2. “It is generally accepted that exogenous multipotent mesenchymal stem/stromal cells (MSCs), to which PDLSCs belong, are retained in the body for a short time before being eliminated. The potential of MSCs for repair through direct differentiation into myofibroblasts is a matter of speculation. Therefore, it is important to distinguish between in vitro studies and in vivo differentiation observations when discussing the contribution of MSCs or PDLSCs in wound healing”
Response: Thank you for your comment. hPDLSCs with myofibroblastic differentiation were cultured in H-DMEM medium in vitro, and the 9th passage of differentiated cells were injected into the wound area of STZ rats to observe the effect on wound healing.
The Authors have ignored my main message concerning the fate of injected cells.
Please, explain.
Author Response
- “The title needs to be revised to better reflect the data of MS”.
My message was that the Title need to be revised, not grammatically corrected. In fact, the MS is consisted of two parts. First one is dealing with in vitro characterization of cell product – PDLSCs. The second one is describing the results of application of this cell product in diabetic wounds in mice. The challenge is that the Authors did not follow the fate of the injected cells. They just have characterized the host endogenous cell populations no making differences between the injected exogenous PDLSCs and host cells in the wound.
It had to be reflected in the Title.
Response: Thank you for your comment and we apologize for this oversight. We revised the title into “Human periodontal ligament stem cells(hPDLSCs) differentiated into myofibroblasts and its application in accelerated diabetic wounds healing”. Does it conform with the MS?
- “It is generally accepted that exogenous multipotent mesenchymal stem/stromal cells (MSCs), to which PDLSCs belong, are retained in the body for a short time before being eliminated. The potential of MSCs for repair through direct differentiation into myofibroblasts is a matter of speculation.
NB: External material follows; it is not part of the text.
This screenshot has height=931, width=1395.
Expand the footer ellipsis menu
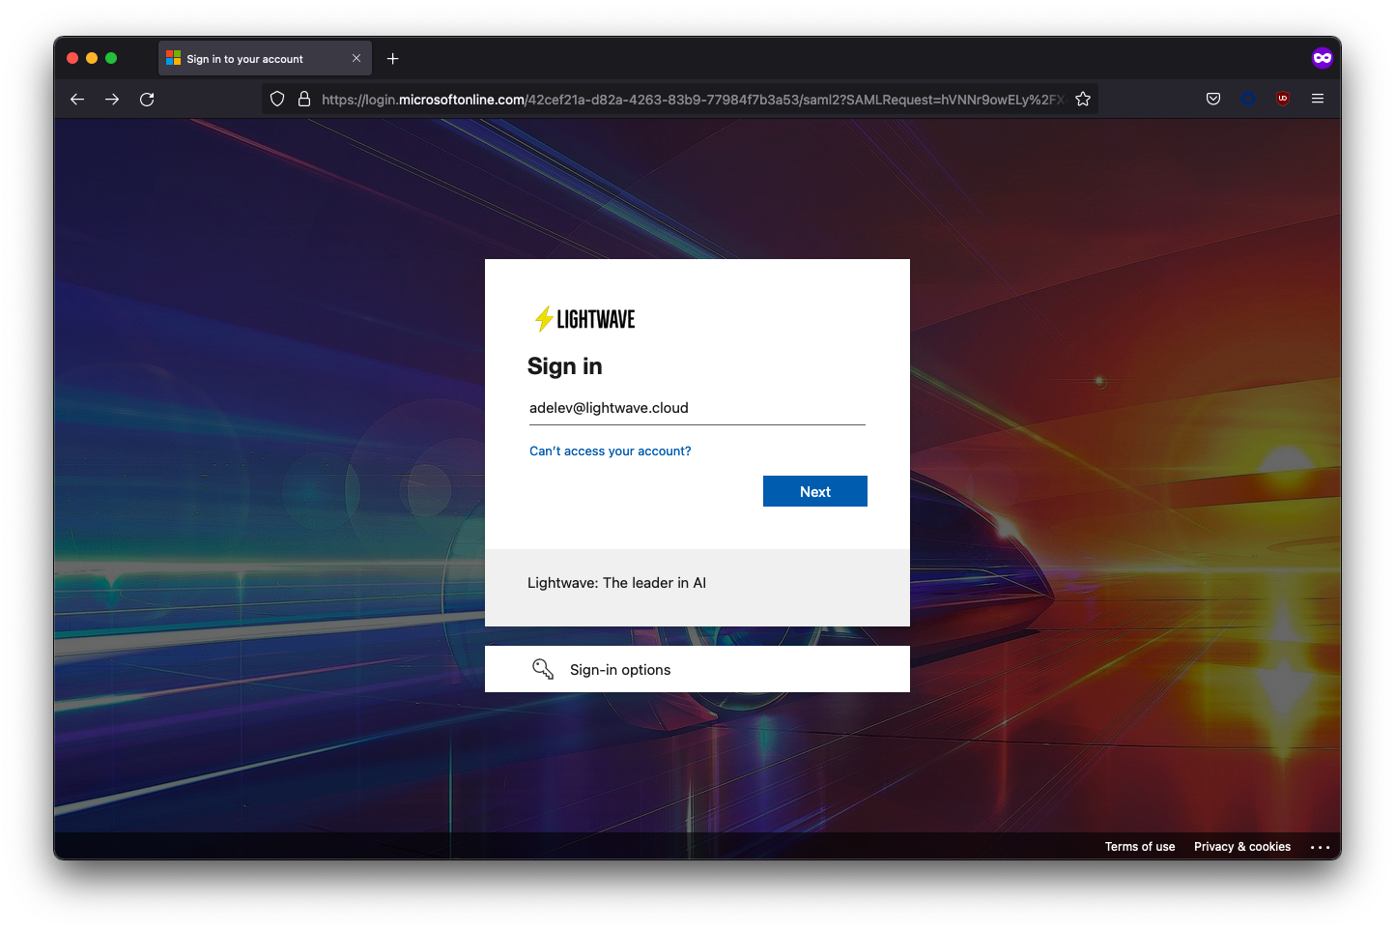(x=1320, y=847)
Therefore, it is important to distinguish between in vitro studies and in vivo differentiation observations when discussing the contribution of MSCs or PDLSCs in wound healing”
Response: Thank you for your comment. hPDLSCs with myofibroblastic differentiation were cultured in H-DMEM medium in vitro, and the 9th passage of differentiated cells were injected into the wound area of STZ rats to observe the effect on wound healing.
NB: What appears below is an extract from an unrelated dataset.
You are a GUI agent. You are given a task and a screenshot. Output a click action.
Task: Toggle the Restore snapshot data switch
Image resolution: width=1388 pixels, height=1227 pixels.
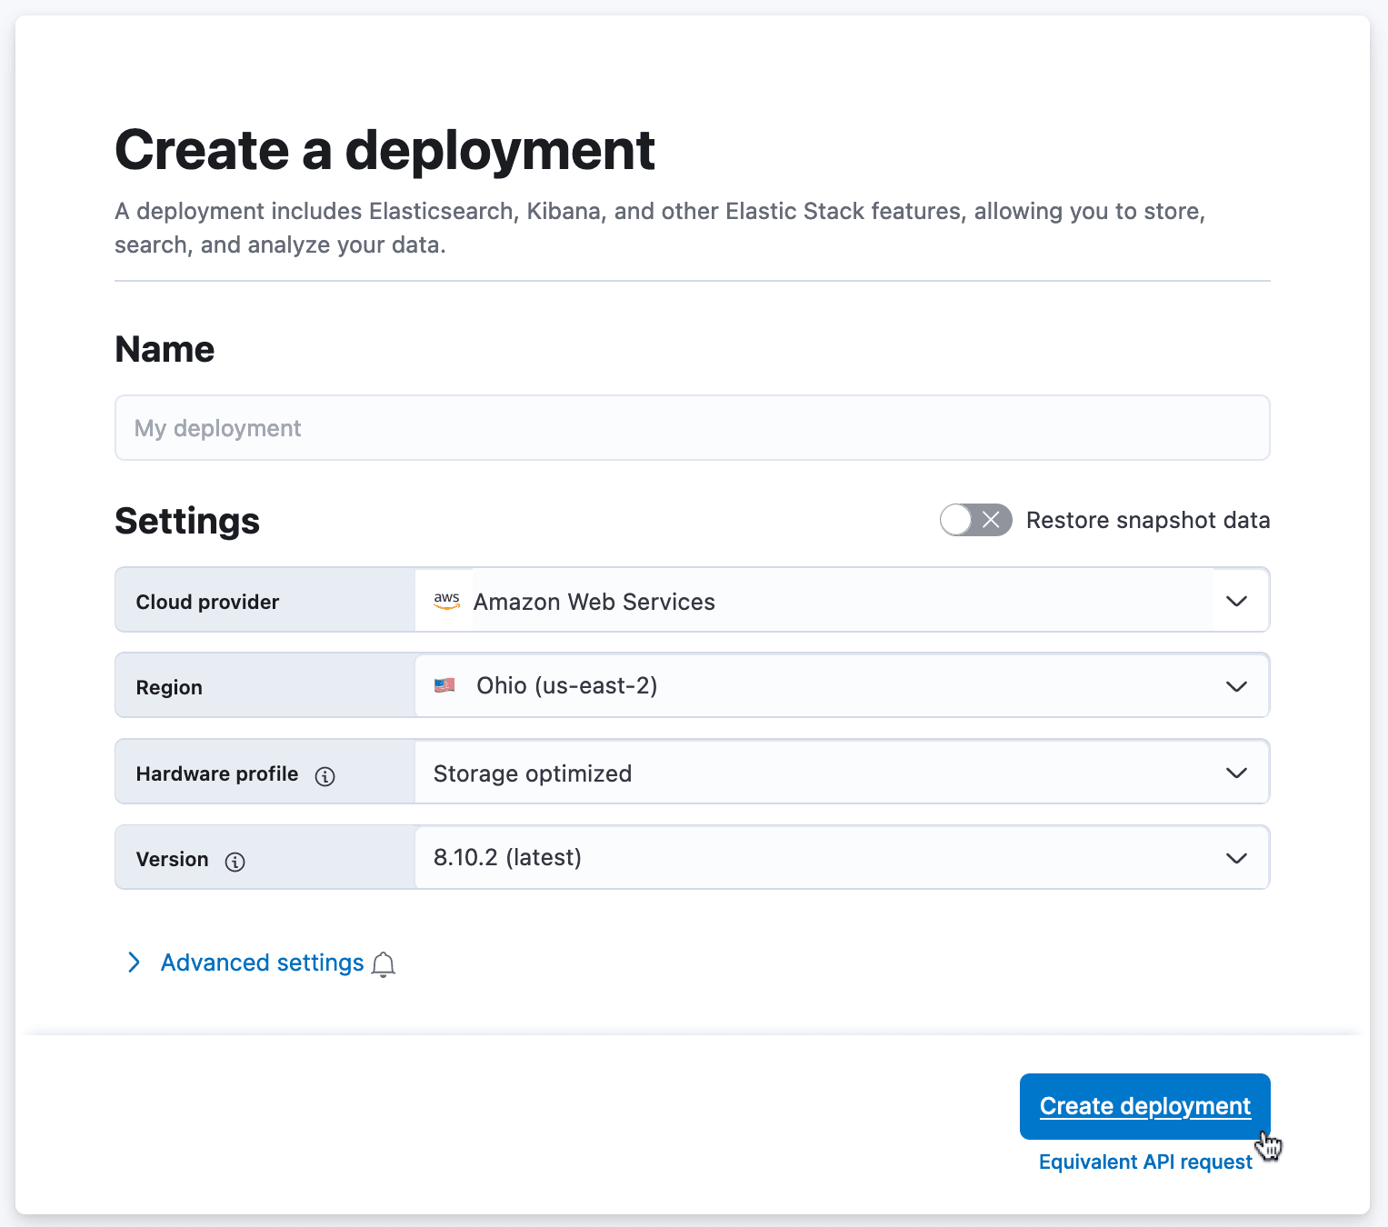(975, 520)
The Authors have ignored my main message concerning the fate of injected cells.
Please, explain.
Response: Thank you for your suggestion. We have simulated a diabetic environment in vitro induced by AGEs and we observed the hPDLSCs can spontaneously differentiate into myofibroblasts in this environment, then we use the culture method that hPDLSCs can spontaneously differentiate into myofibroblasts to culture hPDLSCs to the proper passage and injected them into the diabetic wound area, this process can be understood as the induced culture of hPDLSCs to treat the diabetic wounds. Although we didn’t trace the injected hPDLSCs, we did observe that the hPDLSCs treated group have more myofibroblasts than other groups that can indirectly illustrate hPDLSCs can spontaneously differentiate into myofibroblasts also in vivo. We are willing to add experiments to trace the fate of hPDLSCs if necessary.
Reviewer 3 Report
Comments and Suggestions for AuthorsThe authors addressed almost all comments and revised their manuscript accordingly.
Please, add code number of used antibody in the section Methods and correct in all the text - “Error! Reference source not found”
Author Response
- The authors addressed almost all comments and revised their manuscript accordingly.
Please, add code number of used antibody in the section Methods and correct in all the text - “Error! Reference source not found”.
Response: Thank you for your comment and we apologize for this oversight. We have made corrections to the formatting errors in the literature citation and added code number of used antibody in the section Methods.